Add AVX/AVX2 version of functions

Question

Add AVX/AVX2 version of functions

redorav opened this issue 5 years ago · comments

Diogo Teixeira · Answer 1 · Mon Jul 15 2019 00:20:10 GMT+0800 (China Standard Time)

I wonder if it would be worth it to have float8 (for avx256) and float16 (for avx512) section. Would be a superset of actual hlsl, but could be handy. Maybe even add some calls to query their availability at runtime.

Just wondering if it would be possible and if there are negative implications going down this path. Asking because hlslpp is a very accessible, and readable way to write simd code in general. Probably the easiest I've used so far, tbh, and I'm getting great results. Could be a good way to extend it to the future, assuming it's possible.

Emilio López · Answer 2 · Mon Jul 15 2019 00:49:47 GMT+0800 (China Standard Time)

@diogovtx Sure, I've always thought of extending hlsl++ to things that technically aren't in hlsl but easily derive from it. To some extent I already have, take for example the quaternion class. I would like to do float8 and float16, although I'd need to see how to add support to it on platforms that don't have such wide registers.

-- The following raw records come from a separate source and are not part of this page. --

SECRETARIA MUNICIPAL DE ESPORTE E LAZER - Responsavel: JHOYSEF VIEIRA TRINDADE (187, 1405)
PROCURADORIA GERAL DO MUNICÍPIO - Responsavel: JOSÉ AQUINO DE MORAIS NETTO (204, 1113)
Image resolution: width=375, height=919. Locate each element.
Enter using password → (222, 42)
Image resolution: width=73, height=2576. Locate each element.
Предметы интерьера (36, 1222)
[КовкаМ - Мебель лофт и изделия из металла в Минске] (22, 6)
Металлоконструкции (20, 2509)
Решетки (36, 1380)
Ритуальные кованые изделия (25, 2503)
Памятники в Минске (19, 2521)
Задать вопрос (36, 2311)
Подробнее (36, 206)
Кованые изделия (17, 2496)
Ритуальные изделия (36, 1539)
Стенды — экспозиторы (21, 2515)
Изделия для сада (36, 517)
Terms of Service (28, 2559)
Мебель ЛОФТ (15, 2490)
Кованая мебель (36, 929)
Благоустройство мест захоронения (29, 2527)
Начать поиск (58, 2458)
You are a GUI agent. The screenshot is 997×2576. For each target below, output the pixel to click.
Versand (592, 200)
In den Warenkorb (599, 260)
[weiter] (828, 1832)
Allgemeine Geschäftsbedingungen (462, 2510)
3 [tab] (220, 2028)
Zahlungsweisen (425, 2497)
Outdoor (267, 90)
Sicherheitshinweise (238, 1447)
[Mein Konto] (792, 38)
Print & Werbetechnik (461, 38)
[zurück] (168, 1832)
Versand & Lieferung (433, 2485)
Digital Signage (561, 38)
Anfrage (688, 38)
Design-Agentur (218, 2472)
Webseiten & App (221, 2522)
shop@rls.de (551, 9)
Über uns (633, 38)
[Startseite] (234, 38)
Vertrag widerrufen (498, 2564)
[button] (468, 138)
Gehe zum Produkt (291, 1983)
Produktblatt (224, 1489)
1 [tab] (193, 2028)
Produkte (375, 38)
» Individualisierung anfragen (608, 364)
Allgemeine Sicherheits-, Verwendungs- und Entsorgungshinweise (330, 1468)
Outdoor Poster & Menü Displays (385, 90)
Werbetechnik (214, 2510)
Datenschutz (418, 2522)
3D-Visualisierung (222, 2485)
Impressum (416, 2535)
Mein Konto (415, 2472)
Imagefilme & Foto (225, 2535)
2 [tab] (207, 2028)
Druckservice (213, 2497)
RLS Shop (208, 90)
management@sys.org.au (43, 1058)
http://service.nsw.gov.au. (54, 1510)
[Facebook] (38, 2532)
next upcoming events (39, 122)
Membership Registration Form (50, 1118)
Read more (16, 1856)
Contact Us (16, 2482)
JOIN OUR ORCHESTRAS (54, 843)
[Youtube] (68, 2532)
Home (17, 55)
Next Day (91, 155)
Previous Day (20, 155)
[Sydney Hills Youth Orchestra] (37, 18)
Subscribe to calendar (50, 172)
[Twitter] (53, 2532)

I'm not quite sure how to do that last part. I started doing double vectors and got it relatively far using AVX, but I don't have a solution on how I might make it work on NEON. Should it even be supported? Should I be able to mix and match scalar versions of the library?

Diogo Teixeira · Answer 3 · Mon Jul 15 2019 01:16:58 GMT+0800 (China Standard Time)

I guess you'd have to rely on compiler preprocessor to conditionally enable float8 and float16. They could simply be unavailable, or emulated using float4.

When enabled by the preprocessor, responsibility would fall on the programmer using hlslpp to ensure the supported path is taken at runtime. Some hlslpp runtime query calls could help with that, using API calls outside of hlsl spec ofc.

Emilio López · Answer 4 · Mon Jul 15 2019 01:26:53 GMT+0800 (China Standard Time)

I'm not sure I understand what you mean by runtime query calls, do you mean to inform the user that there is hardware support for the feature they're trying to use?

Diogo Teixeira · Answer 5 · Mon Jul 15 2019 03:16:06 GMT+0800 (China Standard Time)

Yes. That's what I meant. Sorry if I wasn't clear.

Emilio López · Answer 6 · Sun Oct 13 2019 20:48:10 GMT+0800 (China Standard Time)

@diogovtx I have recently introduced the float8 type. Unfortunately the nice swizzles that were possible with smaller types end up in a combinatorial explosion (8^8) so instead there's a templated swizzle function that serves that purpose. I took a look at OpenCL and it's not clear what they provide in the docs, I think short of language support this can't be done. Anyhow, the functionality is there, give it a spin if you want :)

Emilio López · Answer 7 · Fri Dec 23 2022 04:24:45 GMT+0800 (China Standard Time)

Closing due to inactivity (and AVX has been implemented in many parts of the codebase such as matrices and float8)